The electrical signals 26 will typically be voltage amplitude signals that are modified by a voltage-to-frequency converter 50 to produce output frequency signals 36 for communication to external receptors. The means by which this communication is achieved may take the form of transmitting the signals through slip rings to wire receptors. However, it will be recognized that this will add noise to the output signals 36, requiring more signal conditioning and processing than would otherwise be necessary. To eliminate this problem, the embodiment illustrated in Fig. l provides for communication by optical telemetry wherein the output signals 36 are converted to optical signals by light-emitting diodes 38. These signals are transmitted across an air gap 82 (exaggerated for purposes of illustration) to optical fibers 42 which further transmit the signals to an optical receiver and conditioning unit 44. The optical receiver and conditioning unit 44 reconverts the optical signals to electrical frequency signals 46, which are in turn converted to voltage signals 52, as shown at 48. The voltage signals 52 are digitized as indicated at 54, and the resulting digital signals 56 are sent to a processor 60 through an interface 58.

When measurement is required, the processor 60 sends a command signal through communication links indicated at 62, 64, and 66 to a light-emitting diode 68 which transmits the signal to a photodetector 70. The control logic unit l8 receives the command by a photodetector response as shown at 84 and, upon receiving a second response 86 from a position indicator 72 sends a firing signal 22 to the pulse generator 20 which sends electrical pulses 24 to the first transducer 30.
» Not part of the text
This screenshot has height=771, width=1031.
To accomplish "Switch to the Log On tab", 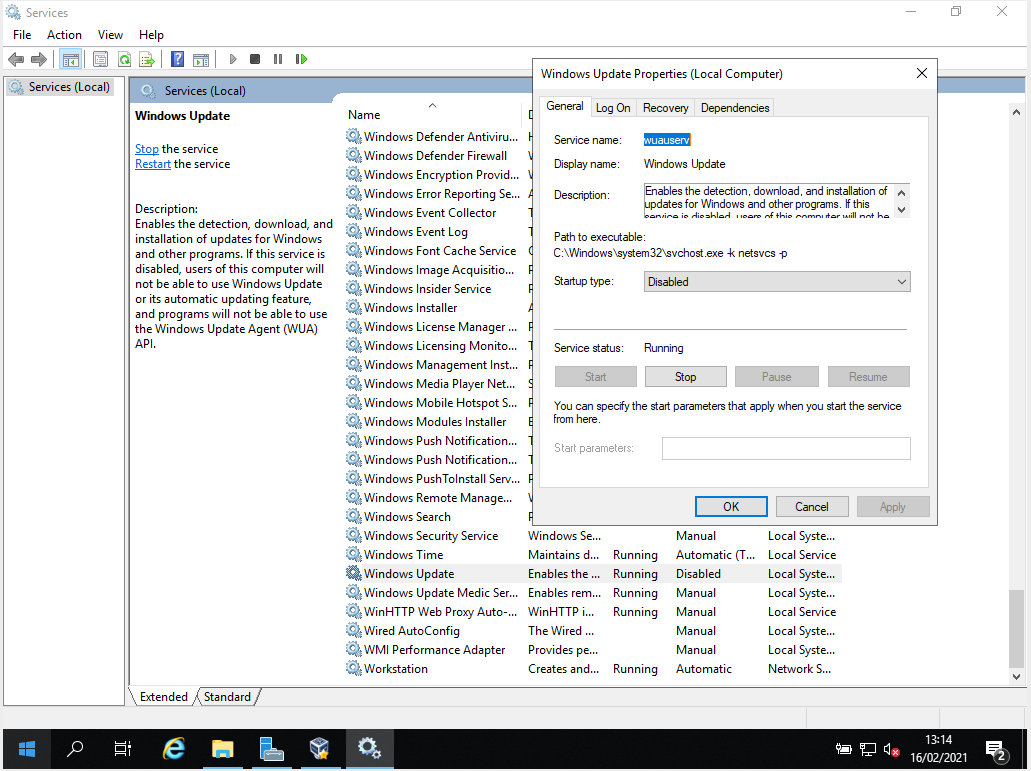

The illustration in Fig. l shows three transducers, two which receive and one which transmits ultrasound. However, it is desirable to provide for measurement in both the machine and cross-machine directions. In addition, it may be desirable to measure the speed in each of several cross-machine zones of the web l02. Accordingly, Fig. 2 shows that the cylinder l0 may extend across the entire width of the web l02 and that first transducers 76 may be placed in each of a plurality of cross-machine zones (Only three such zones are illustrated in Fig. 2.). Associated with each first transducer 76 are two pairs of second transducers 79, 80. A first pair of second transducers 80 provides for measurement of propagation time in the cross-machine direction as is shown for the second transducers 40 of Fig. l. A second pair of second transducers 78 having an alignment that is perpendicular to that of the first pair provides for measurement of propagation time in the machine direction.

Since it may be desirable to measure the speed of both compressional (longitudinal) and shear waves, a second series of transducers (not shown) may be placed on the opposite side of the cylinder l0 so that both modes of propagation can be measured in both the machine and cross-machine directions. It will be recognized that the web l02 must wrap the cylinder l0 enough to provide simultaneous contact of the second transducers 78 with the web.

From the above description it is seen that the invention provides three important and distinct advantages in measuring the speed of ultrasound in a moving web. First, by providing a hollow cylinder l0 in which the control logic, power conditioning, and pulse generator circuitry is placed, a comparatively noise-free signal can be delivered to the first transducer 30. This results in higher signal-to-noise ratios for the output signals 36 than would be obtained if the circuitry were outside the cylinder. Second, when output signals 36 are communicated to the outside of the cylinder l0 by optical telemetry, the noise that would be generated by communicating through slip rings is avoided. Third, by placing the voltage-to-frequency converter 50 in the interior of the cylinder l0, the amplitude signals 26 from the second transducers 40 can be frequency-modulated to produce cleaner output signals 36 for communication to external receptors.